# Ideas para un proyecto de electrónica  ecológico?



## turkomac (Sep 3, 2010)

Perdón casi no posteo cosas , y casi todo lo encuentro ya posteado.
Pero esta vez me vi en la necesidad ( ya que ando medio bloqueado para pensar)
de pedir ideas para un proyecto de electrónica pero que sea ecológico ósea que ayude al medio ambiente XD ( si pensar en un proyecto te da de topes ahora pensar hacerlo ecológico)


Cualquier idea es buena , solo busco un chispaso de de donde iniciar.


Por cierto si elegí mal el foro diganme 

gracias!! de antemano!


----------



## antiworldx (Sep 3, 2010)

Si quieres un proyecto para uso personal, uno que aproveche energia solar o eólica ya tiene mucho de donde sacar neuronas. Otro, el concepto del bajo consumo energético. Y por último, un vehículo que no requiera combustible o cargarse de la red eléctrica.
Existen más conceptos, pero con esos ya te doy para pensar un rato, al menos la noche de hoy.


----------



## turkomac (Sep 3, 2010)

antiworldx dijo:


> Si quieres un proyecto para uso personal, uno que aproveche energia solar o eólica ya tiene mucho de donde sacar neuronas. Otro, el concepto del bajo consumo energético. Y por último, un vehículo que no requiera combustible o cargarse de la red eléctrica.
> Existen más conceptos, pero con esos ya te doy para pensar un rato, al menos la noche de hoy.



el concepto de bajo consumo energético me llama la atención

estaba leyendo sobre el el biogas pero no le veo por donde usarlo ( la verdad es qe no he profundizado mucho estoy en eso ) a lo que me refiero de como "usarlo" es por ejemplo con el biogas alimentar un circuito o una "planta X".

Una opcion es por ejemplo regular la temperatura de un invernadero usando biogas como fuente de energia o algo asi 

si esta muy bizarra la idea me gustaria tu opinion gracias!


----------



## antiworldx (Sep 3, 2010)

Investiga sobre las bondades del motor rotatorio o Wenkel.


----------



## turkomac (Sep 8, 2010)

antiworldx dijo:


> Investiga sobre las bondades del motor rotatorio o Wenkel.



Gracias. por el interes!

Se decidió al fin nuestro proyecto (en realidad hay 2 propuestas) y va por otro lado....

Se hará un pequeño detector de incendios forestales.

Lo que tengo pensado es implementar un sensor de temperatura y un sensor de humo

creo que por esa parte me puedo hacer "bolas" yo solo, el problema es con la comunicacion inalambrica 

he leido asi por encima que se puede hacer con pics :S 
el problema es que apenas este semestre estoy llevando la materia de microcontroladores y para cuando vea esos temas ya sera muy tarde para desarrolllar esos proyectos

he visto algunos temas por el foro pero me hago bolas , algun link o tuto que me puedas proporcionar para empezar a leer .

he visto tambien que se puede hacer esto con "modulos xbee" pero no tengo ni la mas minima idea.

Agradezco de antemano .


----------

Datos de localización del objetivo
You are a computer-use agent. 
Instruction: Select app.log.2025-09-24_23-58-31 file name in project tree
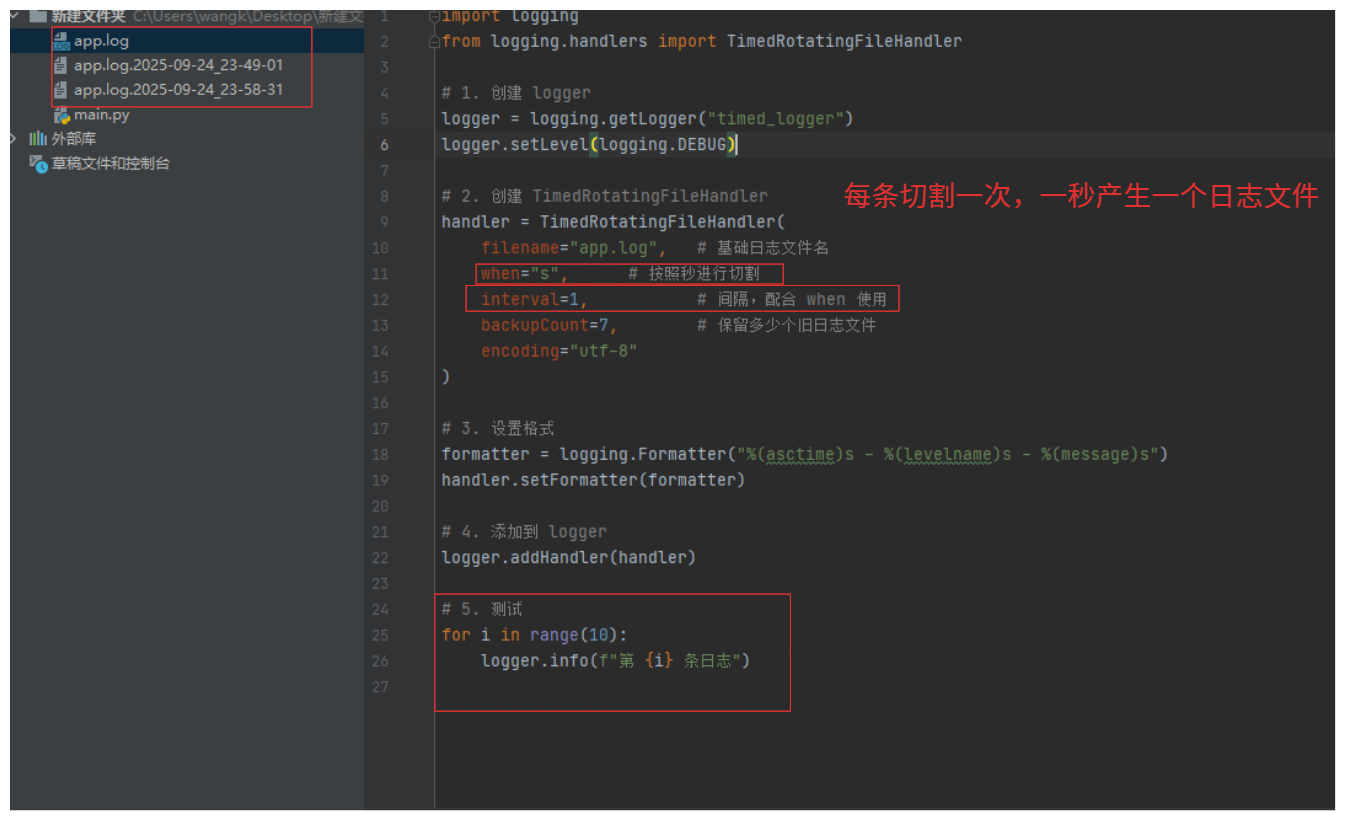click(178, 90)
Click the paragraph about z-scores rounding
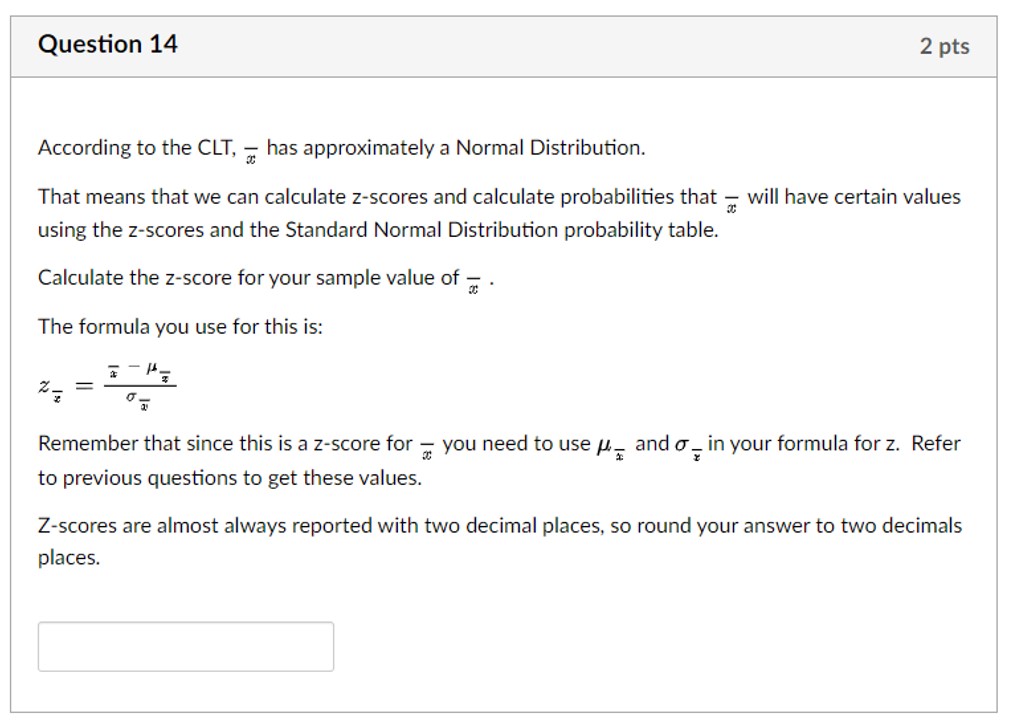1017x727 pixels. tap(500, 540)
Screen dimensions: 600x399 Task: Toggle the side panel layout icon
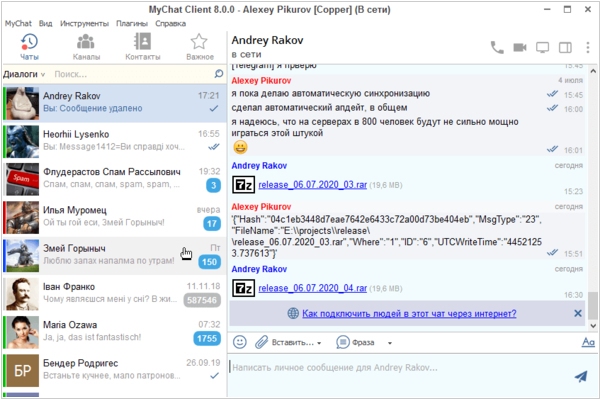click(x=565, y=47)
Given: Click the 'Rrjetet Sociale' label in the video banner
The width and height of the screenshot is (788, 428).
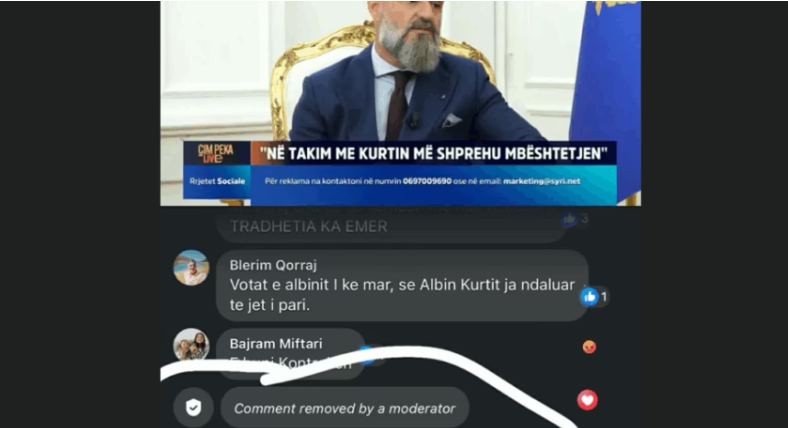Looking at the screenshot, I should (217, 181).
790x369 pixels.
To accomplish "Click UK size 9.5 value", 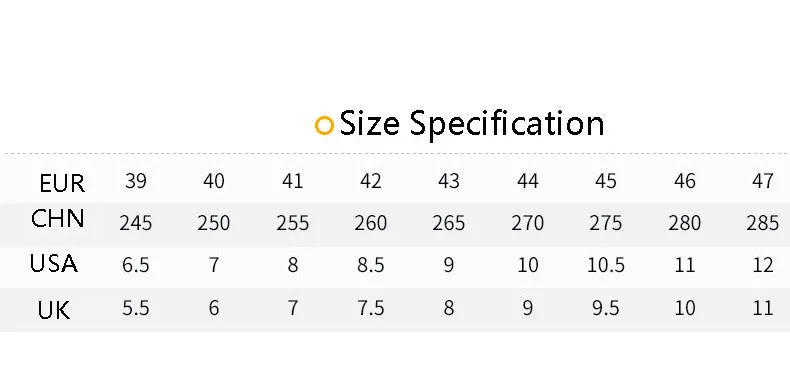I will pos(606,308).
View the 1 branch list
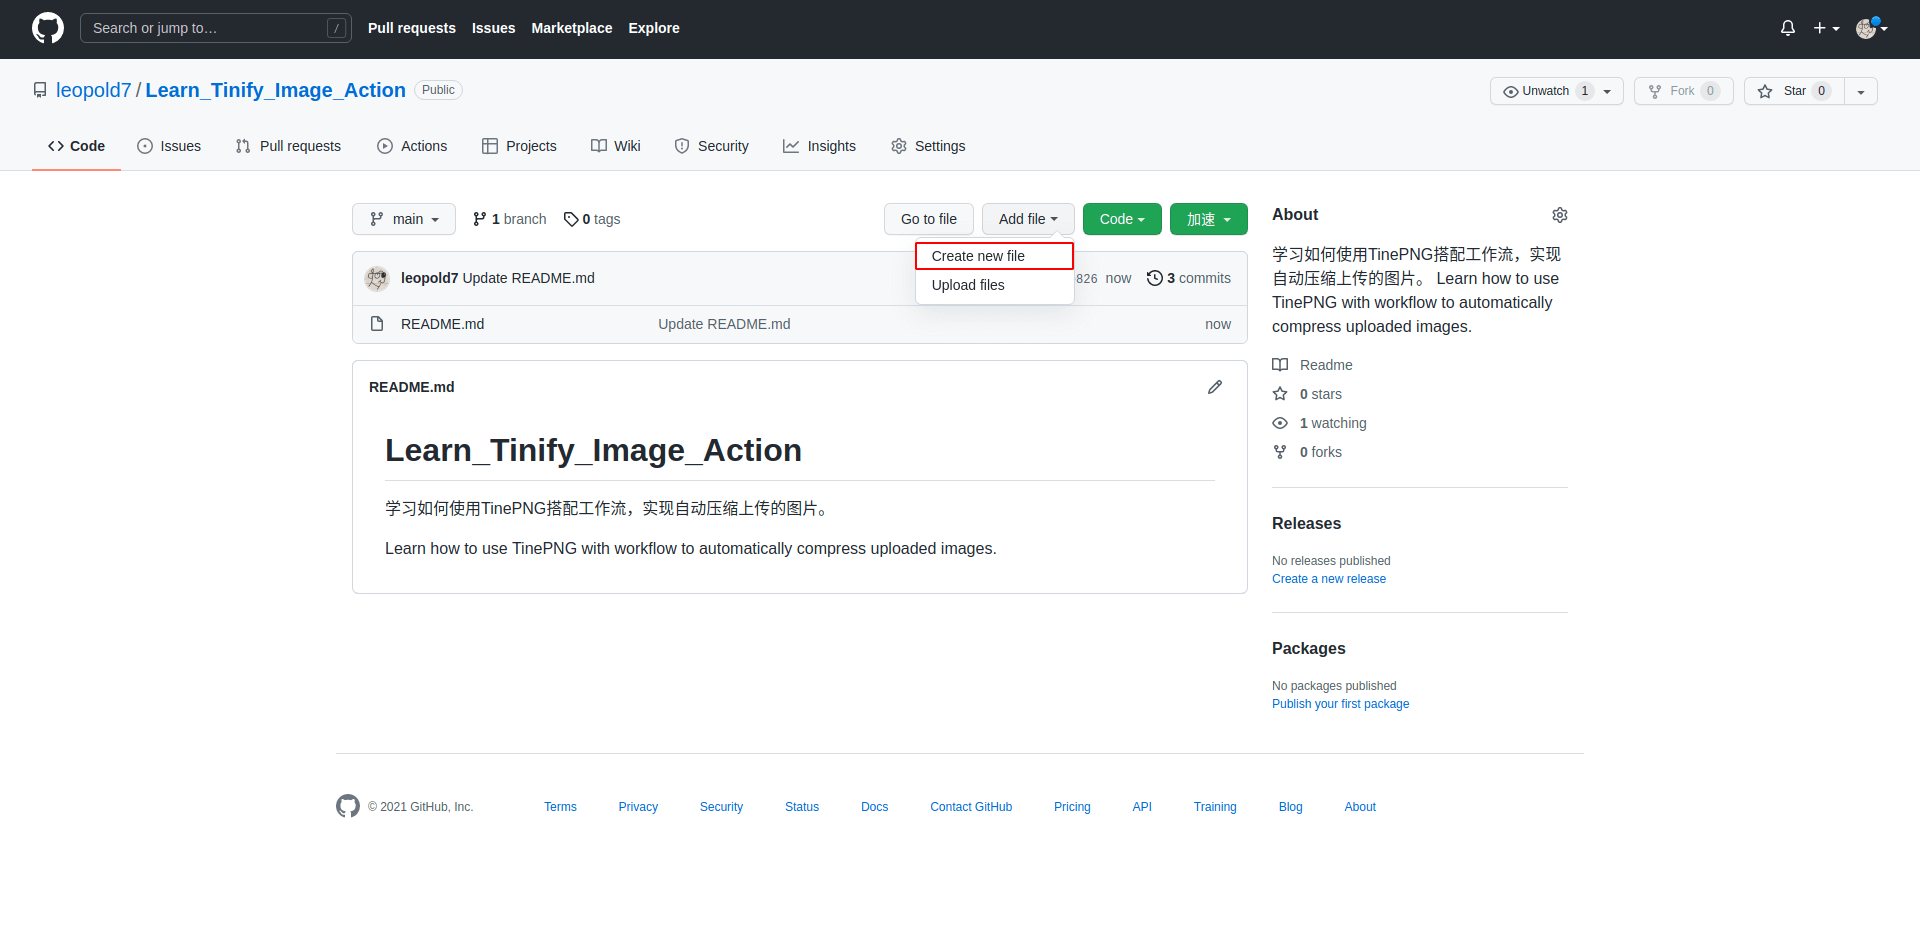The height and width of the screenshot is (945, 1920). coord(510,219)
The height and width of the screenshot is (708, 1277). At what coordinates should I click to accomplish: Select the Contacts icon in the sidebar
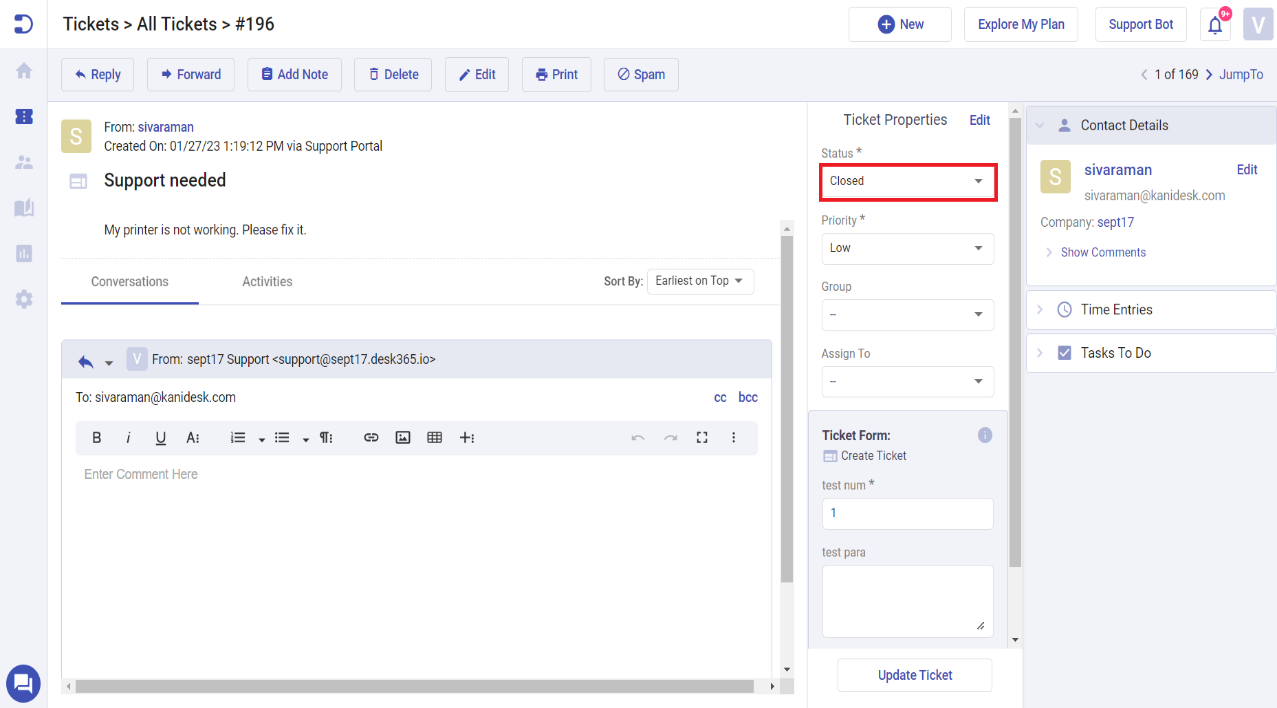coord(23,162)
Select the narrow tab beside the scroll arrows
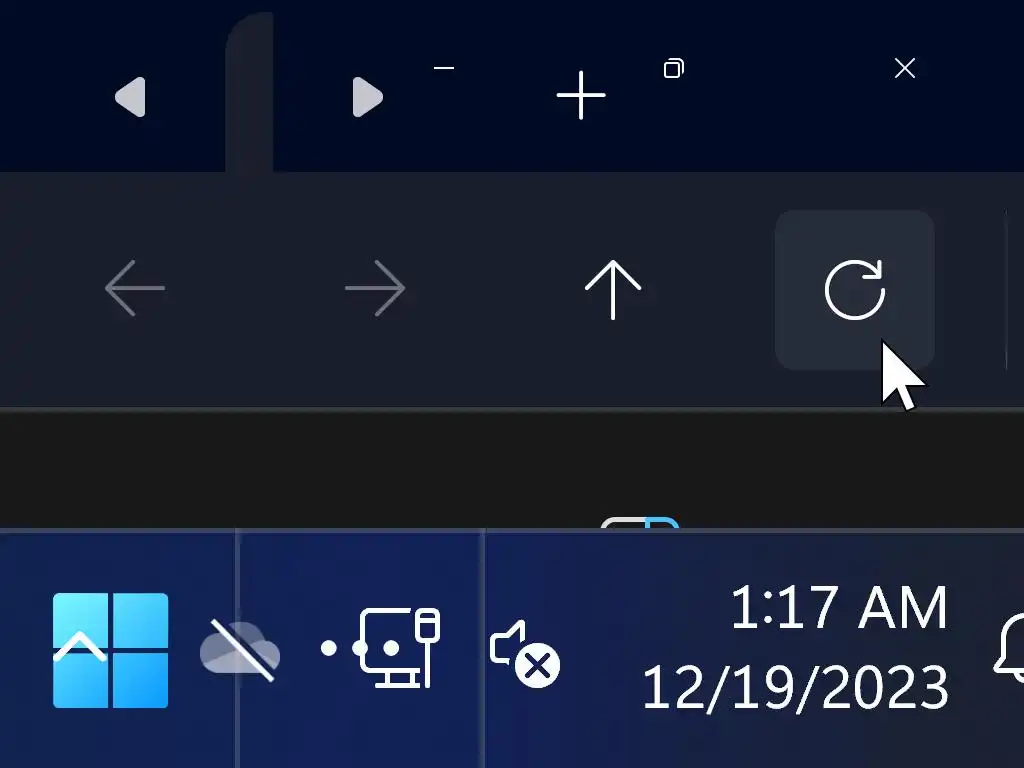Viewport: 1024px width, 768px height. tap(249, 92)
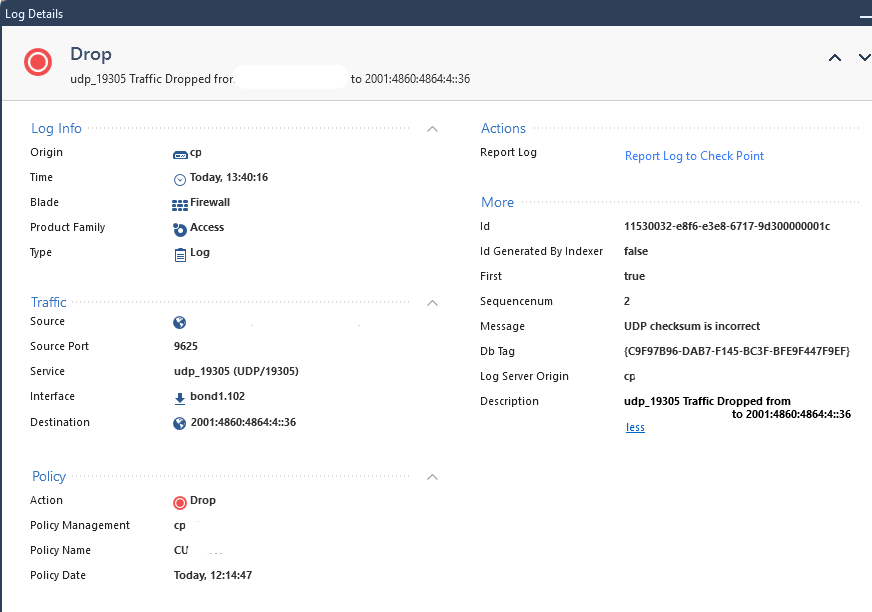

→ Enunciado
Copia sin alterarlo el fragmento del hilo que va desde "creo que por" hasta "mas minima idea.". Los registros no intervienen en este ejercicio.

→ Solución
creo que por esa parte me puedo hacer "bolas" yo solo, el problema es con la comunicacion inalambrica 

he leido asi por encima que se puede hacer con pics :S 
el problema es que apenas este semestre estoy llevando la materia de microcontroladores y para cuando vea esos temas ya sera muy tarde para desarrolllar esos proyectos

he visto algunos temas por el foro pero me hago bolas , algun link o tuto que me puedas proporcionar para empezar a leer .

he visto tambien que se puede hacer esto con "modulos xbee" pero no tengo ni la mas minima idea.